*文本块*:
____
SentencePiece进行文本分类

news2025/1/19 11:33:59

SentencePieces

前言

Step1:故事

  • SentencePiece 是一个无监督的文本分词器和 detokenizer(还原回去的?)
  • 主要用于词汇表大小是预定的文本生成系统中
  • 它拓展了原始句子的训练,实现子词单元如 BPE 和 unigram language model
  • 技术亮点
    • 纯数据驱动,纯从句子中训练 tokenizer 和 detokenizer。不总是需要预训练模型
    • 语言独立:把句子视为 Unicode 字符,没有语言逻辑
    • 多个子词算法: BPE 和 Unigram LM
    • 子词正则化:实现了 子词正则化 和 BPE dropout 的子词采样,有助于提高鲁棒性和准确性。
    • 快、轻量级:每秒 50k 个句子,内存大概 6MB
    • 自包含:相同的模型文件相同的 tokenizer
    • 快速词汇 id 生成
    • NFKC 的正则化
      • NFC : 组合形式,字符被标准化为单个预组合字符(合成字符)
      • NFD : 分解模型,字符被标准化为基本字符加上组合符号的形式(分解模式)—— 原始字符:é —> NFD 形式:e + ´
      • NFKC : 兼容性组合模式,类似 NFC,但在标准化过程中可能会删除某些格式化信息
      • NFKD : 兼容性分解模式,类似 NFD,但在标准化过程中可能会删除某些格式化信息
  • **吐槽:**这些 HF 的 tokenizers 都能做。。。。。。而且 Tokenizers 做的更多

1.什么是 SentencePiece

  • 是子词单元的重新实现,缓解开放词汇表问题
  • 独一无二的 token 数量是预定的,例如 8k, 16k, 32k
  • 用未处理的句子训练
    • 以前的子词实现为了告诉训练,需要提前将输入句子 token 化。
    • SentencePiece 实现很快,可以使用原始句子训练模型。这对于中文或日语很有用
  • 空格被视为基本符号
    • 原来,(word.) == (word .)
    • 现在,(word.) != (word_.)
    • 因为空格被保存到了句子中,所以可以不含糊的 detokenize 回去;对比原来是不可你转的
    • 这让 tokenization 没有语言依赖成为了可能

2.子词正则化 和 BPE Dropout

  • 目的:用于子词分割和模型训练,旨在提高模型的泛化能力和鲁棒性
  • 子词正则化:
    • 远离:在训练时不会固定使用一种分割方法,而是从多种分割方案中,随机选择一种。增强模型应对多样性输入的能力
    • 优点:引入分词的不确定性,提高鲁棒性和泛海能力。对低资源等数据较少的场景友好
  • BPE Dropout
    • 原理:常规 BPE 中,每次选频率最高的字符进行合并,而 BPE Dropout 会随机丢弃一些合并步骤。意味着在训练中,同一个词语在不同的迭代中可能被分割成不同的子词序列。
    • 优点:引入随机性,鲁棒性,饭还行。对 OOV 问题友好

3.安装

  • pip 安装
pip install sentencepiece
  • c++ 源码安装
git clone https://github.com/google/sentencepiece.git 
cd sentencepiece
mkdir build
cd build
cmake ..
make -j $(nproc)
sudo make install
sudo update_dyld_shared_cache
# sudo ldconfig -v --> ubuntu

Step2:使用指南

1.训练 SentencePiece 模型

spm_train --input=<input> --model_prefix=<model_name> --vocab_size=8000 --character_coverage=1.0 --model_type=<type>
--input: 每行一句的语料库文件。默认使用 NFKC。可以传递逗号分隔的文教列表。
--model_prefix: 输出模型名字前缀。生成 xx.model 和 xx.vocab
--vocab_size: 词汇表大小,如 8000, 16000, 32000
--character_coverage: 模型涵盖的字符数量,好的默认是 0.9995(中文或日语等丰富的字符集),小字符集可以是 1.0
--model_type: 模型类型,选择 unigram(默认), bpe, char, word

剩下的...
--input (comma separated list of input sentences)  type: std::string default: ""
____
*简短任务 1*: 请原样返回数据行中从包含“FOIA (46, 2137)”的那一行开始、到数据行末尾结束的各行，首尾两行都包括在内。
上面的文本与下方的数据行出自不同来源。
____
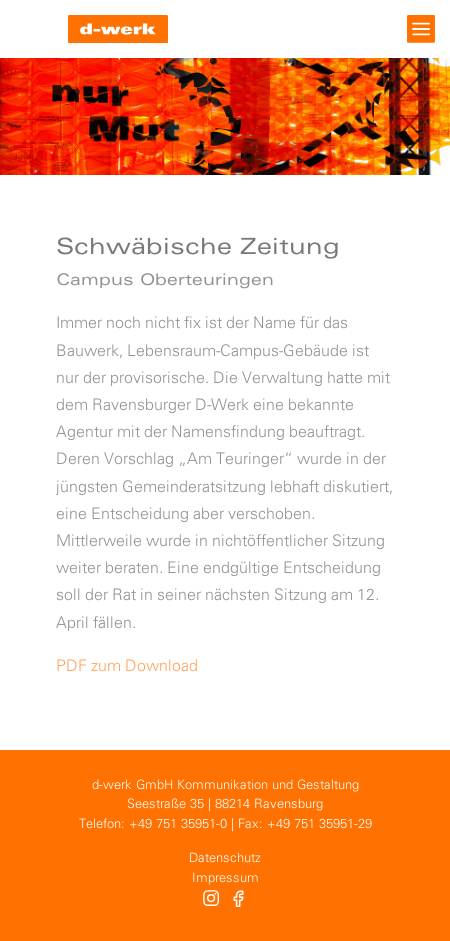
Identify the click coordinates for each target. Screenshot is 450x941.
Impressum (225, 878)
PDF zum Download (127, 666)
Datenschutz (225, 858)
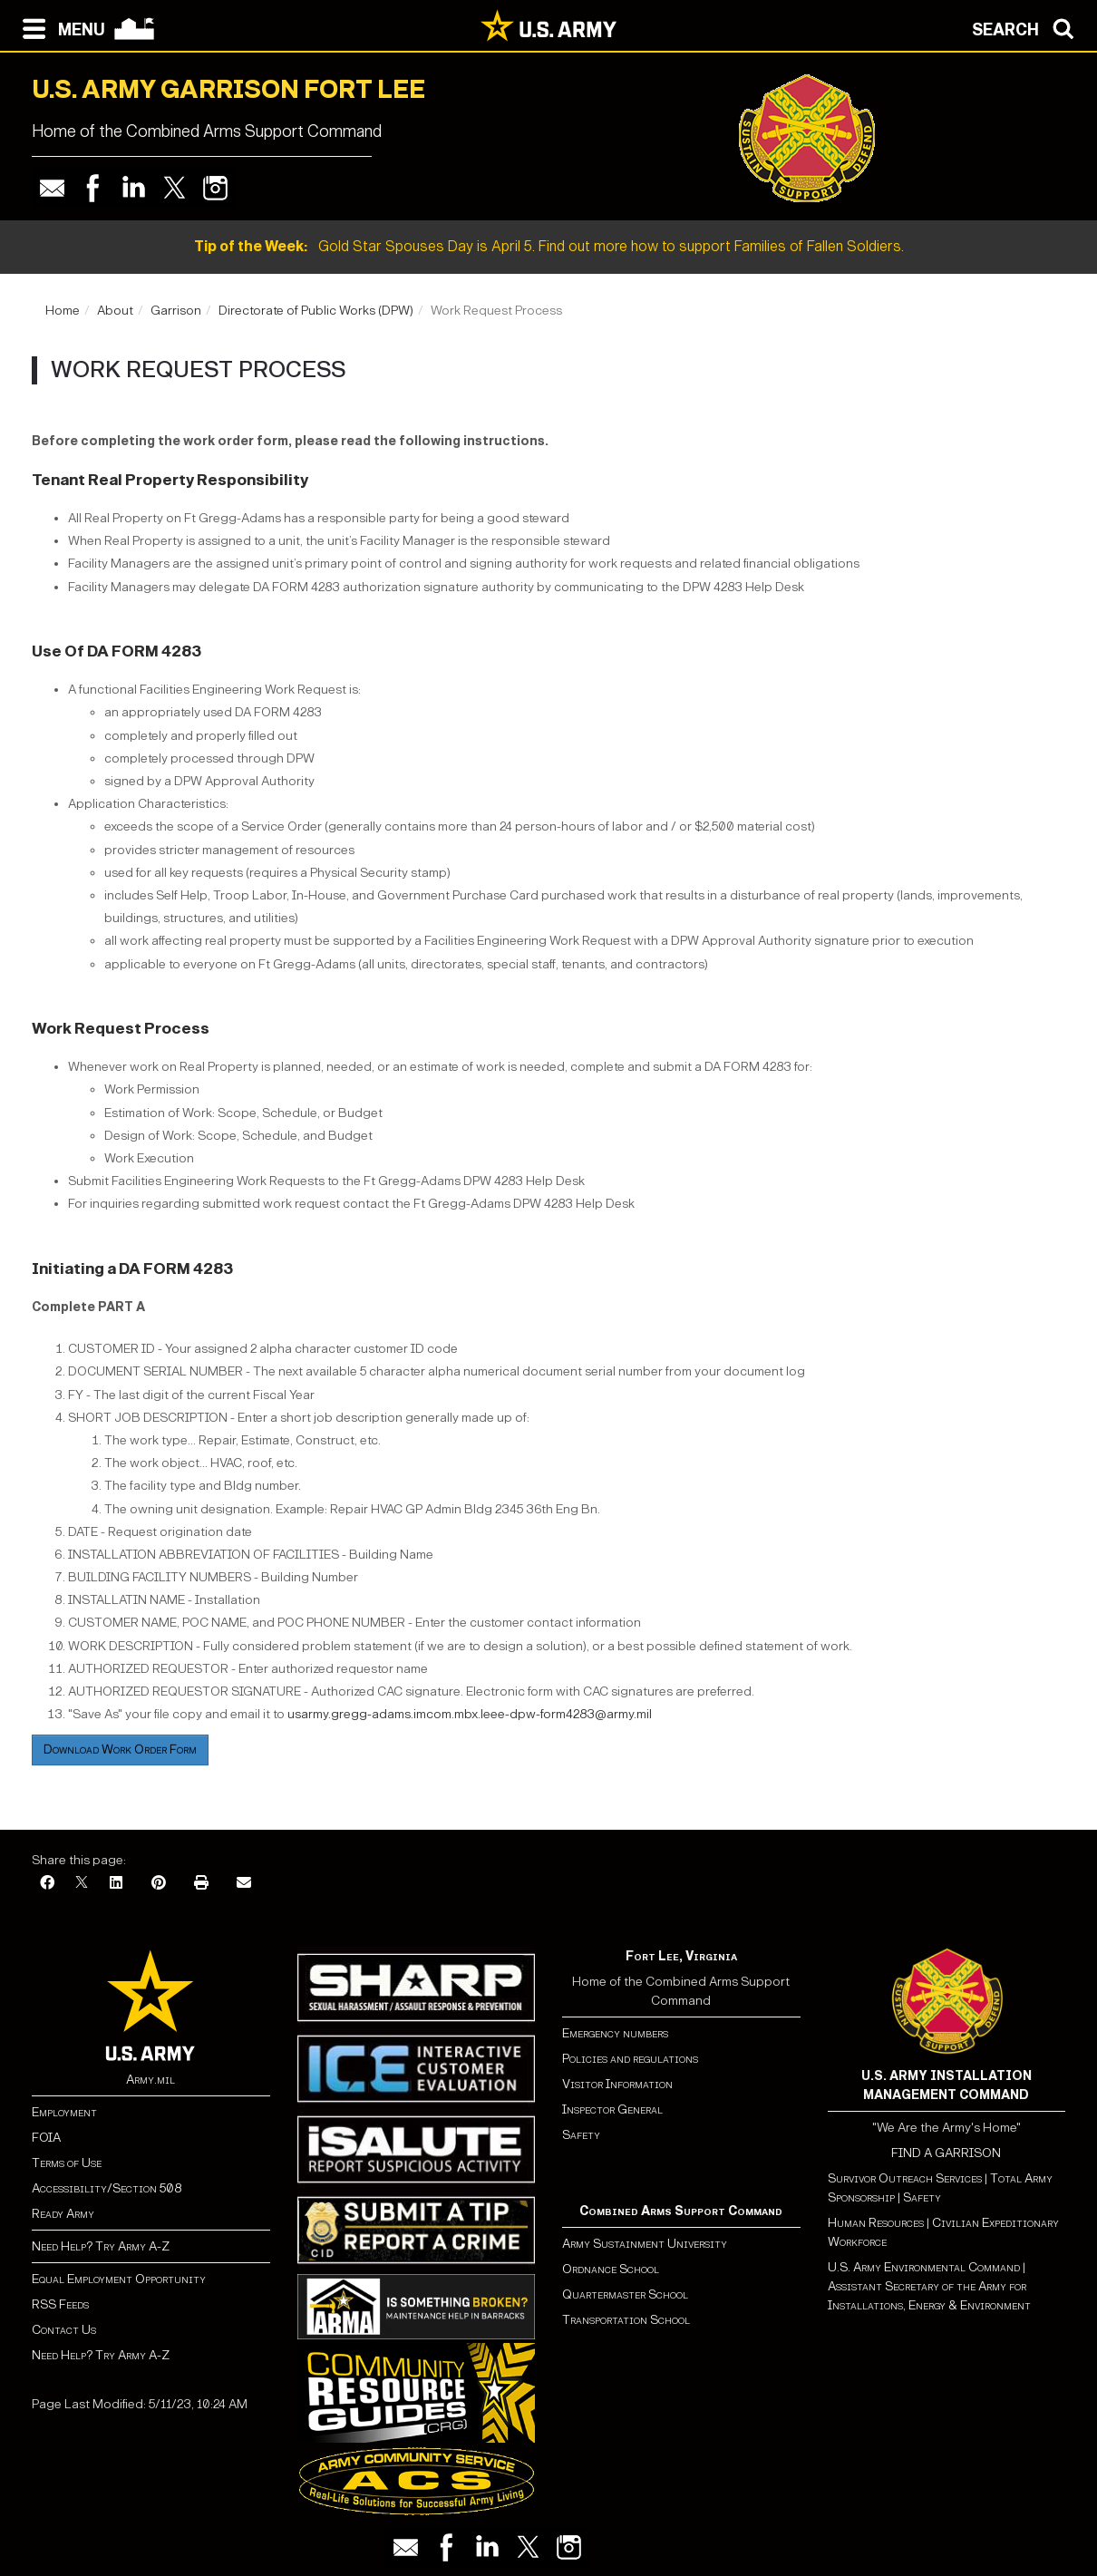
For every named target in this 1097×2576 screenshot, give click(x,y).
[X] (81, 1883)
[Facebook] (47, 1883)
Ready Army (63, 2213)
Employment (64, 2112)
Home (62, 310)
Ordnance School (610, 2269)
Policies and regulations (630, 2058)
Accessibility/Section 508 (106, 2188)
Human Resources (876, 2223)
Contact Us (64, 2330)
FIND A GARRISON (946, 2153)
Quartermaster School (625, 2294)
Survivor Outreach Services (905, 2178)
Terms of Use (67, 2163)
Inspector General (612, 2109)
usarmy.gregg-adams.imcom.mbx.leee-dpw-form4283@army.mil (469, 1714)
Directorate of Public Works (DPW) (315, 310)
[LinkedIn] (116, 1883)
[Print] (201, 1883)
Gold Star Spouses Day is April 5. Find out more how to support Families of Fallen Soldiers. (549, 246)
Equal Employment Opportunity (119, 2279)
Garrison (175, 310)
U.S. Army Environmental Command (924, 2267)
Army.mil (150, 2079)
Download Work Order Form (120, 1749)
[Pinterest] (158, 1883)
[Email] (243, 1883)
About (115, 310)
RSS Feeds (60, 2304)
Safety (581, 2135)
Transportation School (626, 2320)
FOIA (46, 2137)
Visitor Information (617, 2084)
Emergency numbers (615, 2033)
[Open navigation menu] (59, 27)
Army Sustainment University (644, 2243)
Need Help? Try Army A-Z (101, 2246)
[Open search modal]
____
*简短任务 2*: 请逐字重新输入介绍 SentencePiece 的文本中从“1.什么是 SentencePiece”开始、到“原来,(word.) == (word .)”结束的部分。

*完整答案 1*:
FOIA (46, 2137)
Visitor Information (617, 2084)
Emergency numbers (615, 2033)
[Open navigation menu] (59, 27)
Army Sustainment University (644, 2243)
Need Help? Try Army A-Z (101, 2246)
[Open search modal]

*完整答案 2*:
1.什么是 SentencePiece

  • 是子词单元的重新实现,缓解开放词汇表问题
  • 独一无二的 token 数量是预定的,例如 8k, 16k, 32k
  • 用未处理的句子训练
    • 以前的子词实现为了告诉训练,需要提前将输入句子 token 化。
    • SentencePiece 实现很快,可以使用原始句子训练模型。这对于中文或日语很有用
  • 空格被视为基本符号
    • 原来,(word.) == (word .)